Unlike most executives, however, Erickson derived his success in significant part from nonprofit, tax-exempt companies.
His story shows how organizations certified as charities by the Internal Revenue Service -- in effect subsidized by the public -- can be used for private advantage.
Today, Baltimore-based Erickson Retirement Communities (ERC) is in bankruptcy court. Laid-off workers face unemployment and financial ruin. The company has been auctioned, subject to court approval. Lenders who put up hundreds of millions of dollars to finance the business have been fighting over the proceeds, which won't be enough to repay them all.

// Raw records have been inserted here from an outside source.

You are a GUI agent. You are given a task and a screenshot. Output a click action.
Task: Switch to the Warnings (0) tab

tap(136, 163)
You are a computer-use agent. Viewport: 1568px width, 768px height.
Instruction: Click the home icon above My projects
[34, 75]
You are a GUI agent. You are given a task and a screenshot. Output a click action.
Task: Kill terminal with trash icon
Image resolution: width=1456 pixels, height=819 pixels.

Before his debt-fueled expansion ran headlong into a collapsing real estate market, Erickson became known as a visionary for his big retirement campuses, where people could move from independent living to assisted living and then to nursing facilities. Communities were marketed with the Erickson name, and some displayed his portrait. One featured his statue.
Erickson began by converting a suburban Baltimore seminary in the early 1980s. By the time of the company's bankruptcy filing last fall, ERC managed 20 communities with 23,000 residents, including Greenspring, Ashby Ponds and Riderwood in the Washington area.
Its business model has been a marriage of charity and capitalism.
Although it is a for-profit enterprise, privately owned by Erickson and his family, ERC structured communities as nonprofit organizations.
The nonprofits turned around and awarded contracts worth millions of dollars to ERC to manage the communities. They also leased the real estate from ERC, giving it another revenue stream. Eventually, some bought their campuses from ERC.
For ERC, the transactions could be highly profitable. A company history boasts that Oak Crest, a community in Parkville, Md., was sold in 1999 at a "$140 million net gain."
The buyer was one of the nonprofits.